To check the status of the node deletion operation, run the command using the status id: ./rctl status apply <taskset_id>
Once the node(s) deletion is complete, the status will be shown as Deleted
Note: It takes approximately 12 minutes to complete the deletion of 100 nodes.
To force delete a node, remove the nodes to be deleted from the cluster configuration and apply the updated configuration using the --force flag, as shown in the command below. This ensures the nodes are deleted immediately, bypassing any validation or blocking errors.

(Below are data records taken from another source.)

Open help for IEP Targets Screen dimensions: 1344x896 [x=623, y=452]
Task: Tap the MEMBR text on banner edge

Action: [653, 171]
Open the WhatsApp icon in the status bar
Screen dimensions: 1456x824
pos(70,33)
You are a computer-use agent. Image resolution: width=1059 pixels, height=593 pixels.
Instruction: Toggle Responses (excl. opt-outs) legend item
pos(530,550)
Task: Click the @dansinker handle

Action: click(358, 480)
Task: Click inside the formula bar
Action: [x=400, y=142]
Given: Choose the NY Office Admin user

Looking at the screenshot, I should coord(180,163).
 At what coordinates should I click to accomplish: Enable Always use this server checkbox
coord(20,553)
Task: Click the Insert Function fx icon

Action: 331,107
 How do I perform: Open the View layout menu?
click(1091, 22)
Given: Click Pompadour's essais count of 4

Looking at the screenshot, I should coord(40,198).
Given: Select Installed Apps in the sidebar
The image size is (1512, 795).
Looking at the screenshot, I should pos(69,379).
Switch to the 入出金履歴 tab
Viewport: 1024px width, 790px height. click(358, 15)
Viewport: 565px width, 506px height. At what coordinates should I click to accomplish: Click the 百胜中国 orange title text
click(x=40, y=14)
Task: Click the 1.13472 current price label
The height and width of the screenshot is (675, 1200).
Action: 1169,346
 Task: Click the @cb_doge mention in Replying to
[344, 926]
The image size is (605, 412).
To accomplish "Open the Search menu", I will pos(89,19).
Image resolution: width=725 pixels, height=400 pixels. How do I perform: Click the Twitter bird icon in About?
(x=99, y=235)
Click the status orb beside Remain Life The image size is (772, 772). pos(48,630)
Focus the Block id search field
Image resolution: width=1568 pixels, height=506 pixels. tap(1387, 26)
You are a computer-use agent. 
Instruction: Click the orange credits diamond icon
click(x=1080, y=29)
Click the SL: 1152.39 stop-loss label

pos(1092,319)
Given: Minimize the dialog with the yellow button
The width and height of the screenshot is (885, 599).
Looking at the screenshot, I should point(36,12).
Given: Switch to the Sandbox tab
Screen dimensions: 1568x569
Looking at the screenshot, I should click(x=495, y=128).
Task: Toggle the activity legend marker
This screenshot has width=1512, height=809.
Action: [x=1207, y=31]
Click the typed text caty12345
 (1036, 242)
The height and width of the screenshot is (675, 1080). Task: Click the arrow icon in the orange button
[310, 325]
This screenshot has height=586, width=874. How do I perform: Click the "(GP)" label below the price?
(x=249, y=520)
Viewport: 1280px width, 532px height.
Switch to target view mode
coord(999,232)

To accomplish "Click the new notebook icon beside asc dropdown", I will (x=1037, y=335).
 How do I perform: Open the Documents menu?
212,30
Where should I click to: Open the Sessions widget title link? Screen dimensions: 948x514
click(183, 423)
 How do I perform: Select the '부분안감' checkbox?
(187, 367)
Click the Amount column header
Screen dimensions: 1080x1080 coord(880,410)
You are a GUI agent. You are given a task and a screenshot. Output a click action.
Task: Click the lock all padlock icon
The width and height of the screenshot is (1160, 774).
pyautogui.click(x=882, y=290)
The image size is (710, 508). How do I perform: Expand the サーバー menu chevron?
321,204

To upgrade the nodes, incorporate the strategy parameters into the specification, whether opting for a concurrent or sequential approach. Here is an illustrative configuration file where the corresponding parameters have been integrated.
For the Concurrent strategy, assign a value to workerConcurrency, whereas in the case of the Sequential strategy, workerConcurrency is not required. Refer K8s Upgrade page for more information.
The dry run command is utilized for operations such as Cluster Provisioning, K8s upgrades, blueprint upgrades, and node operations(e.g. :Node Addition/Node Deletion/Labels/Taints). It provides a pre-execution preview of changes, enabling users to assess potential modifications before implementation. This proactive approach is beneficial for identifying and addressing issues, ensuring that the intended changes align seamlessly with infrastructure requirements. Whether provisioning a new cluster or managing updates, incorporating a dry run enhances the predictability, reliability, and overall stability of your infrastructure.
./rctl apply -f <cluster_filename.yaml> --dry-run
Example
Node Addition - Day 2 operation
Below is an example of the output from the dry run command when a user tries to add a node on Day 2:
./rctl apply -f cluster_file.yaml --dry-run
Running echo $HOSTNAME on 34.211.224.152
Running PATH=$PATH:/usr/sbin ip -f inet addr show on 34.211.224.152
Running command -v bzip2 on 34.211.224.152 to verify if bzip2 is present on node
Running command -v wget on 34.211.224.152 to verify if wget is present on node
{
"operations": [
{
"operation": "NodeAddition",
"resource_name": "ip-172-31-27-101"
}
]
}
Dry Run Output
The output indicates a successful dry run
The operation specified is "NodeAddition," indicating the intent to add a node to the cluster
The resource_name is "ip-172-31-27-101," representing the hostname or identifier for the node being added
Incorrect K8s version - Day 2 operation
Below is an example of the output from the dry run command when a user tries to add an incorrect K8s version:
./rctl apply -f check1.yaml --dry-run
Error: Error performing apply on cluster "mks-test-1-calico": server error [return code: 400]: {"operations":null,"error":{"type":"Processing Error","status":400,"title":"Processing request failed","detail":{"Message":"Kubernetes version v1.28.3 not supported\n"}}}
Dry Run Output
Indicates that an error occurred while trying to apply changes to the cluster named "mks-test-1-calico," and the server returned an HTTP status code 400 (Bad Request).